Copy out each line of the material in which the word "Select" appears.
┌──
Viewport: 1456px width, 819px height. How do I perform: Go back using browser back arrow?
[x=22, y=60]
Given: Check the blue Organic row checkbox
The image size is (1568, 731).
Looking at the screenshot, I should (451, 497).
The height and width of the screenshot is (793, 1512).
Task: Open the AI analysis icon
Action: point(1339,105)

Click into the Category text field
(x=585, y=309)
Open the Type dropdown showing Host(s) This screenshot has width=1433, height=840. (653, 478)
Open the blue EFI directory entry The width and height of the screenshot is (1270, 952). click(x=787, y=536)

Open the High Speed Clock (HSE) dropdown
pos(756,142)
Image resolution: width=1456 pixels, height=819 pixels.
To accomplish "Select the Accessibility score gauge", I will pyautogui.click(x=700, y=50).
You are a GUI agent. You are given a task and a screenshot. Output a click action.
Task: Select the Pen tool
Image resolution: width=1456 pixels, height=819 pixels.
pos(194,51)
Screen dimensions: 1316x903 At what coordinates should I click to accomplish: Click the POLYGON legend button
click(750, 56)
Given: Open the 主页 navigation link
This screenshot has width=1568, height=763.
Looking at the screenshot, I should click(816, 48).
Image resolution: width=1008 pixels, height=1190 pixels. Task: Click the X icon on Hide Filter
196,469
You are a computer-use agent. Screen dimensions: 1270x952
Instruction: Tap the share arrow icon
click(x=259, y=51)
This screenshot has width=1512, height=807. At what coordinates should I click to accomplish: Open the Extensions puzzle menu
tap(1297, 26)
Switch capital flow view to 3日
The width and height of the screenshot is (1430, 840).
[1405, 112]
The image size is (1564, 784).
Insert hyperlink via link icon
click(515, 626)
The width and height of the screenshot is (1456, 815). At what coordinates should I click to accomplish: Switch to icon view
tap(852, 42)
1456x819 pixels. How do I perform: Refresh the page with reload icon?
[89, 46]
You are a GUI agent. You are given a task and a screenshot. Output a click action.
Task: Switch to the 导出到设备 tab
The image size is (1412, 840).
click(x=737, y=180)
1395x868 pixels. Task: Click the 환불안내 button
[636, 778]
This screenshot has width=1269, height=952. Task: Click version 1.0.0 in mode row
└──
[Exercise solution]:
To accomplish "Select the Accessibility score gauge", I will pyautogui.click(x=700, y=50).
Task: Select the Pen tool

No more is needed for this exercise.